That was one of the few parallels with the coming final competition for the 162-year old trophy between Oracle Team USA and Emirates Team New Zealand that starts September 7.
The crews in the Youth America's Cup are the best up-and-coming yachtsmen in each country. That made it easy to root for a boat and offered an alternative high-thrill spectacle to the racing that led up to the main two-boat event, which has been plagued by mishaps and controversy.
American Youth Sailing Force, one of two US teams, established an early lead to win the first of two races on Sunday on San Francisco's gusty bay in the first ever youth-version of the America's Cup.
Full Metal Jacket Racing, one of two teams from New Zealand, won an action-packed second race, with Swedish Youth Challenge taking second place after a close fight against the second New Zealand crew - NZL Sailing Team - and France's Next World Energy.

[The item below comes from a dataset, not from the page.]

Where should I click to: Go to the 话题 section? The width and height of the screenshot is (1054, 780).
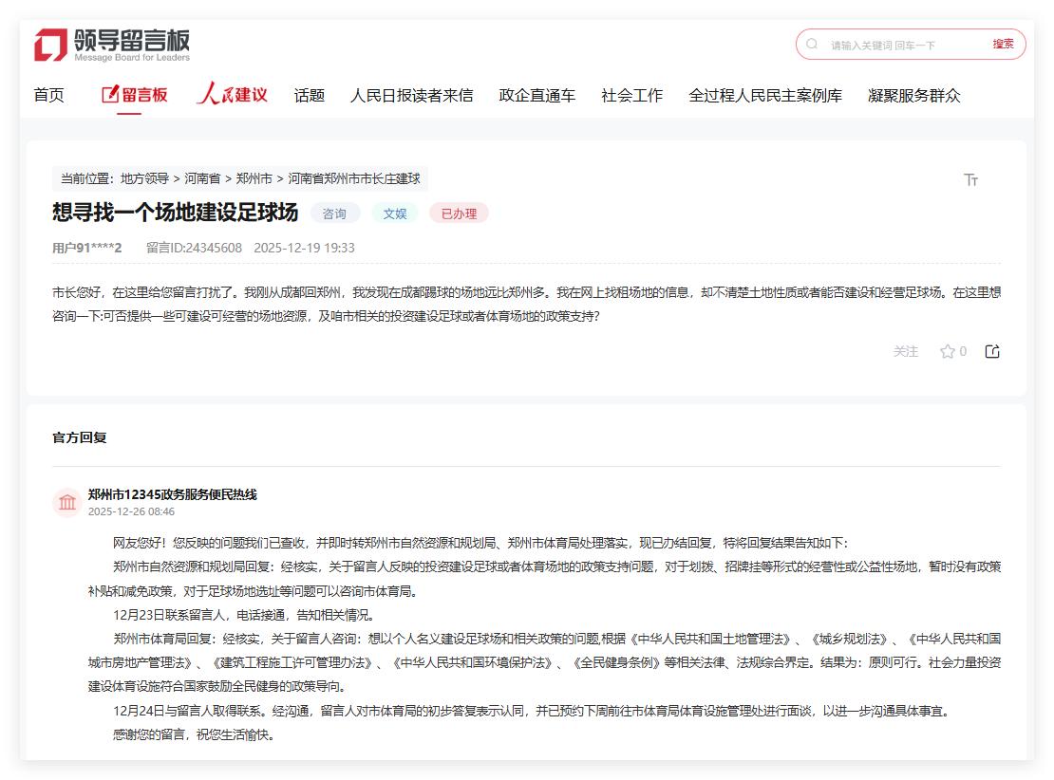tap(309, 95)
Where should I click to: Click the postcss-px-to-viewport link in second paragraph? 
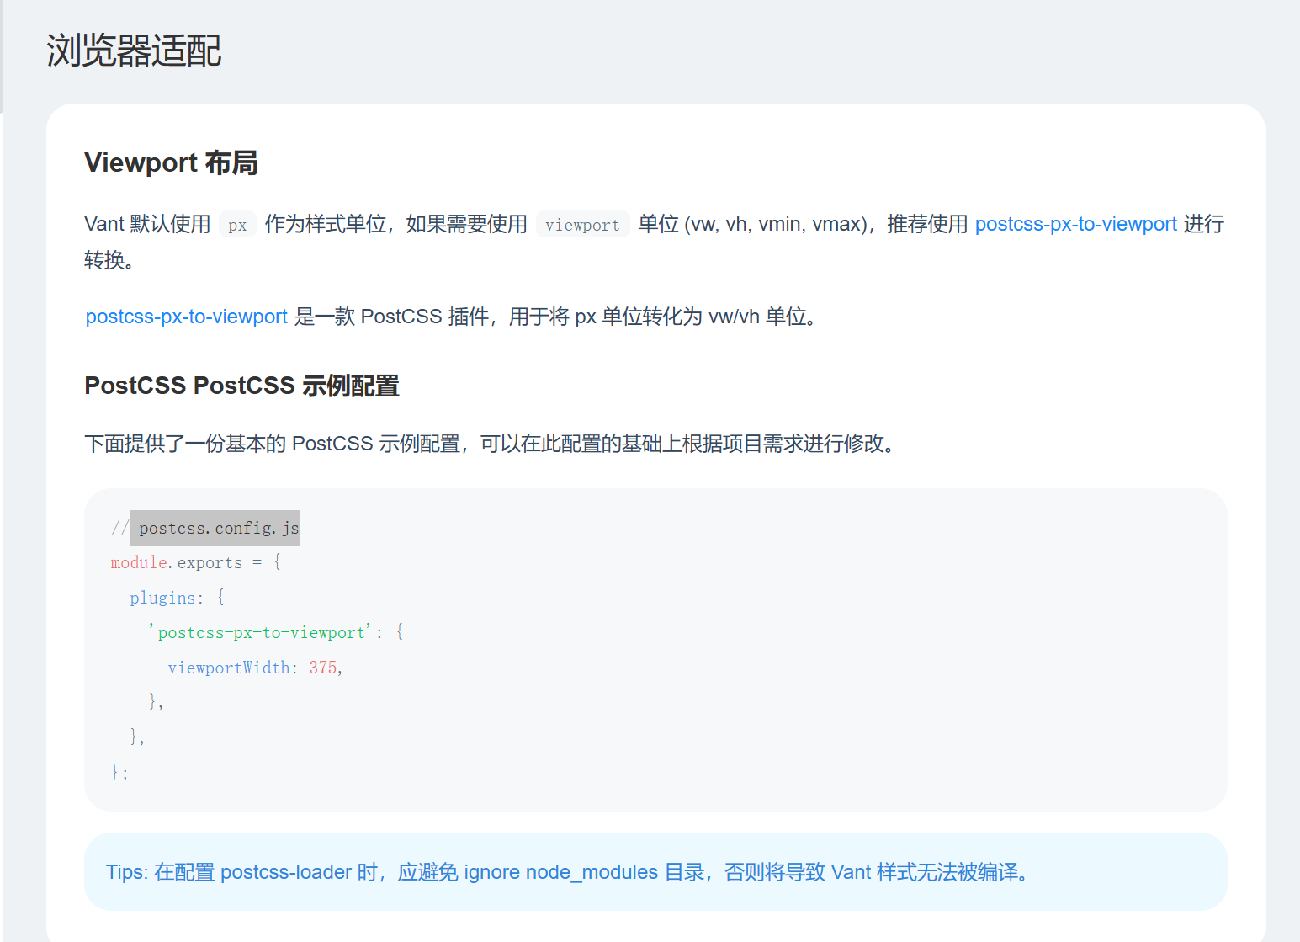click(185, 317)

Participants in the Youth America's Cup are rising stars in competitive sailing, many of them Olympic athletes. All are between 19 and 24 years old. Unlike in the America's Cup regatta that started in July and culminates in September, sailors in the youth regatta must hold passports for the countries where their teams are based.
Teams in the Youth America's Cup are sailing high-tech, 45-foot catamarans called AC45s, smaller versions of the 72 footers called AC72s that are sailed in the America's Cup regatta.
The AC45s are one designs built by one boatyard in New Zealand. They share the same design, weight and sail plan. The team graphics and crews set them apart. The AC72 is a box rule, leaving room for the teams to build what they hope will be the fastest boat, while conforming to strict length, beam and sail height rules.
While races in the America's Cup are a match between two boats going head to head, the Youth Cup, which continues through Wednesday, is fleet racing, with all teams competing at once.
Full Metal Jacket skipper Will Tiller said that having 10 boats competing at once made for crowded sailing and difficult maneuvering on Sunday.
"You've got to scrap for every position. The boys have to really fight hard on the boat to execute the maneuvers. There's a lot of physical work out there," he said.
Organizers hope that establishing a youth version of the America's Cup will give young participants a direct line to eventually join America's Cup teams.
When software billionaire Larry Ellison's Oracle team won the Cup in 2010, it gained the right to set certain rules. Ellison chose to defend the trophy in his home waters, the windy San Francisco Bay.
Ellison's team came up with the idea for the 72-foot cats, which can hydrofoil across the waves at 50 miles per hour but are extremely fragile and hard to handle. That the twin-hulled boats were dangerous became tragically clear in May, when a sailor was killed in the capsize of an Artemis Racing AC72.
In the wake of that accident, teams and organizers briefly considered switching to the smaller AC45s but discarded the idea in favor of other measures to make racing with the AC72s safer.
The radical design of the AC72s helped push the cost of fielding a strong challenge in the America's Cup above the $100 million mark, and the number of teams dwindled from the 12 to 15 originally anticipated to just four.
After the accident Sweden's Artemis needed time to prepare a second AC72 and missed all but four of its scheduled races in the Louis Vuitton Cup challenger selection series. That led to several one-boat races that were a disappointment to spectators as Italy's Luna Rossa Challenge and Emirates Team New Zealand sailed the course alone to win points necessary to advance.
New Zealand, which easily dominated Luna Rossa and Artemis to win the Louis Vuitton Cup on August 25, will now attempt to wrest the coveted trophy from Oracle in a series of 17 races starting on Saturday.
If New Zealand wins the Cup, team managing director Grant Dalton has said he will use the defender's right to set rules to force teams in the next America's Cup to use sailors from their home countries.
Such a nationality rule existed from 1980 to 2003 and for decades before that there was a tradition of boats, crews and designers being from the same country.